■ Given data ■
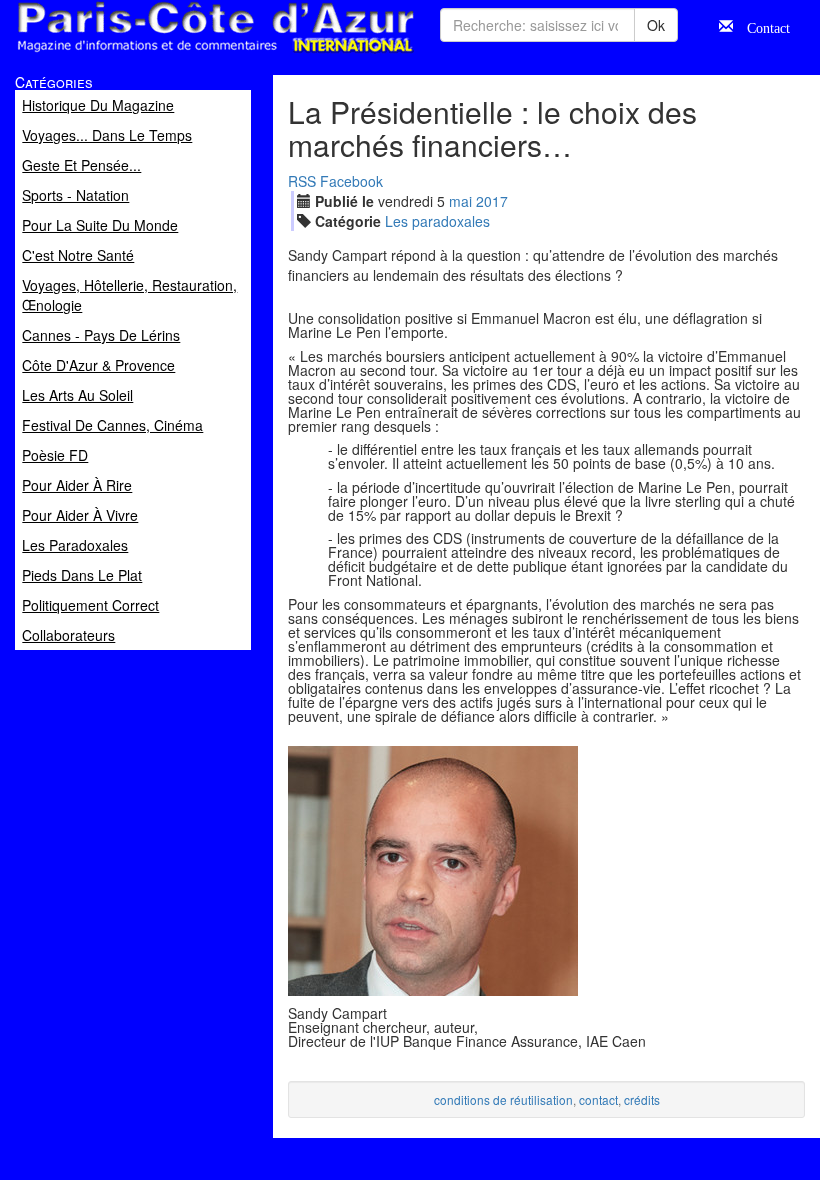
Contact (761, 26)
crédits (642, 1099)
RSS (302, 181)
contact (598, 1099)
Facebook (351, 181)
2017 (492, 201)
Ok (656, 25)
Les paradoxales (437, 221)
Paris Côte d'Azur (171, 53)
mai (460, 201)
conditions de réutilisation (503, 1099)
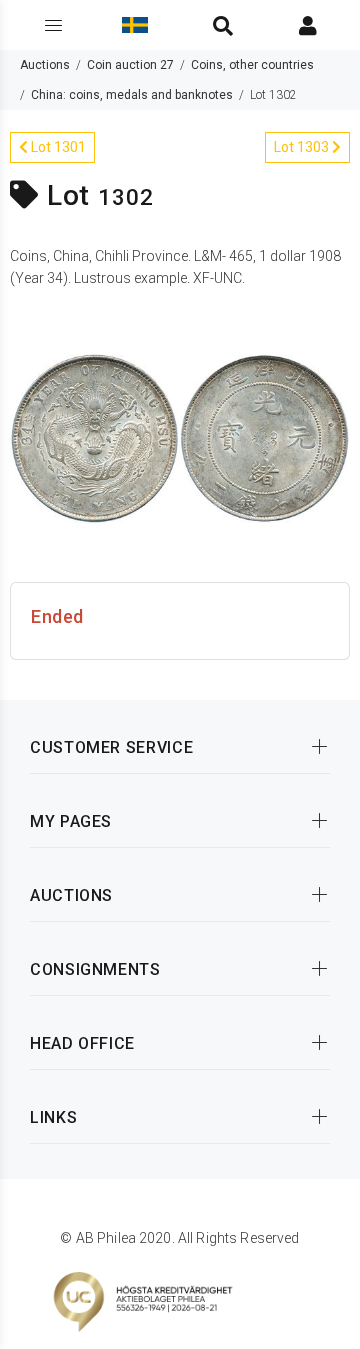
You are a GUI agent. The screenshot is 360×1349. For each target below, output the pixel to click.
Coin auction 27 (130, 65)
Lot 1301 (57, 147)
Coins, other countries (252, 65)
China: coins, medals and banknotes (132, 95)
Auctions (45, 65)
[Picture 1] (180, 437)
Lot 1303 (303, 147)
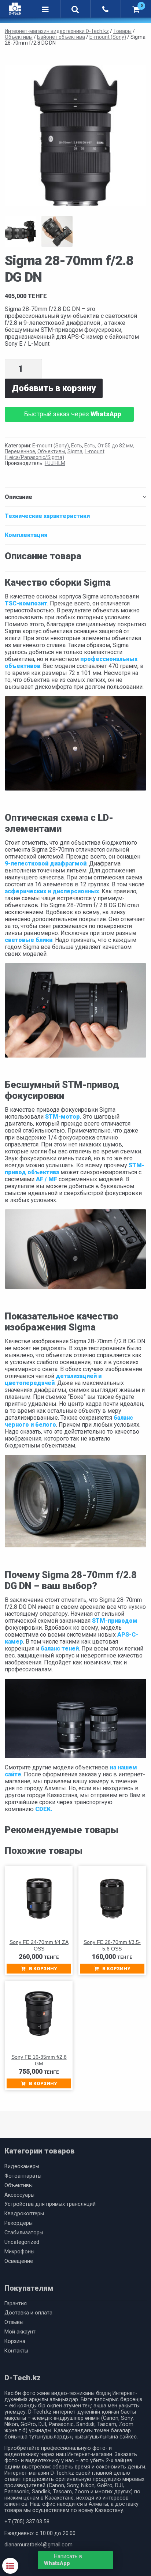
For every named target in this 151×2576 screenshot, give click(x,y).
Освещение (18, 2261)
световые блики (28, 939)
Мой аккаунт (20, 2332)
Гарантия (15, 2304)
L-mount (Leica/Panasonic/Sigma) (54, 454)
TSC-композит (26, 603)
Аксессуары (19, 2195)
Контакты (16, 2351)
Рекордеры (18, 2223)
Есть (76, 445)
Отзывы (13, 2322)
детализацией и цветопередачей (53, 1379)
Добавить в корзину (54, 388)
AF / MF (46, 1179)
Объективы (51, 451)
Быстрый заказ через (72, 414)
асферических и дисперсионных (52, 891)
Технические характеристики (47, 515)
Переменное (20, 451)
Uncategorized (21, 2242)
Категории (10, 2566)
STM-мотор (62, 1116)
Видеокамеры (21, 2166)
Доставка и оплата (28, 2313)
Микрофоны (19, 2252)
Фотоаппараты (22, 2176)
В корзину (43, 1968)
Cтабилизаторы (23, 2233)
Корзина (14, 2341)
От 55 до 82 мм (115, 445)
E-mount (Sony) (50, 445)
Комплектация (26, 535)
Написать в (63, 2559)
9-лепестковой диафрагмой (45, 863)
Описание (18, 496)
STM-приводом (114, 1620)
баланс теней (59, 1648)
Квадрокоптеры (24, 2214)
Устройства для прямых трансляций (50, 2204)
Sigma (74, 451)
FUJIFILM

■ Task to carry out ■
Return only the number of lines in the listing that contain the string "target".

■ Solved problem ■
2